- DESCRIPTION OF THE TASK: Recast the rows as a numbered list, starting at the line containing "Open the more options ellipsis icon" and running through the last row, with both ends included. Skip blank lines and leave the pictures out.

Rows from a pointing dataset
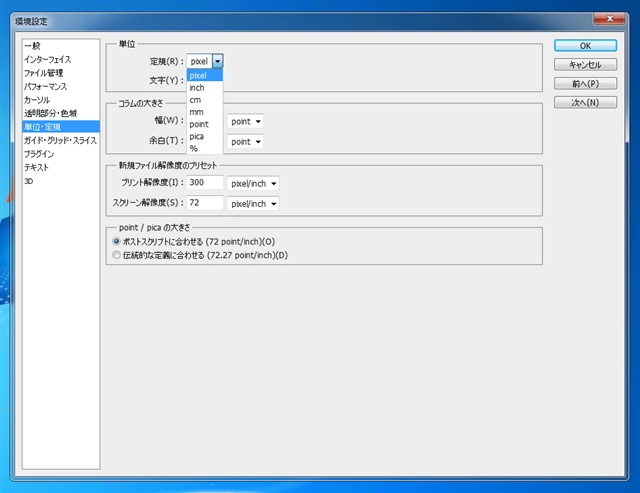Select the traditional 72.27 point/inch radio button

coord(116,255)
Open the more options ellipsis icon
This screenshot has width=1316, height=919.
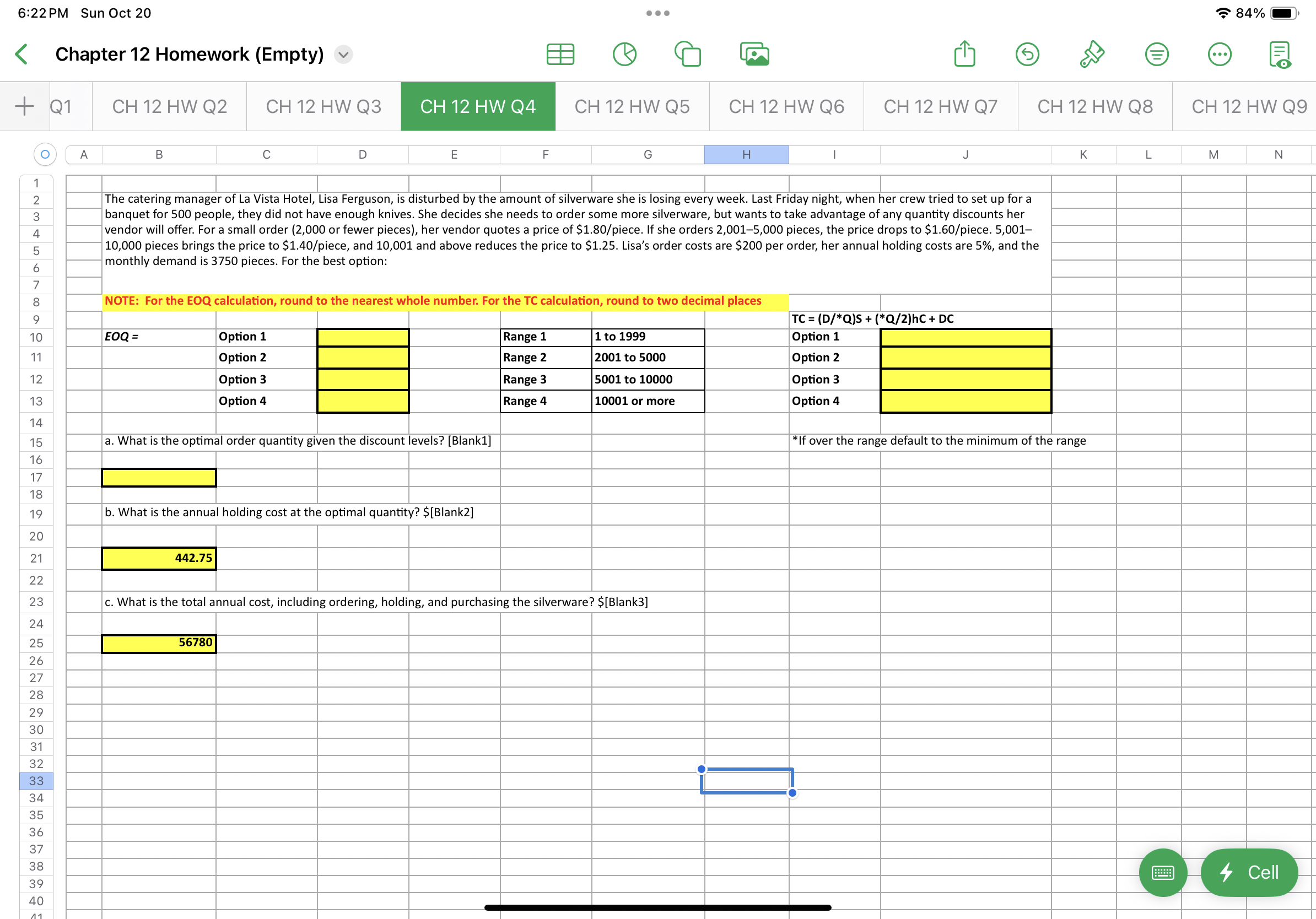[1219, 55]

- SOLUTION FOR THIS EXERCISE:
1. Open the more options ellipsis icon
2. This screenshot has width=1316, height=919.
3. [1219, 55]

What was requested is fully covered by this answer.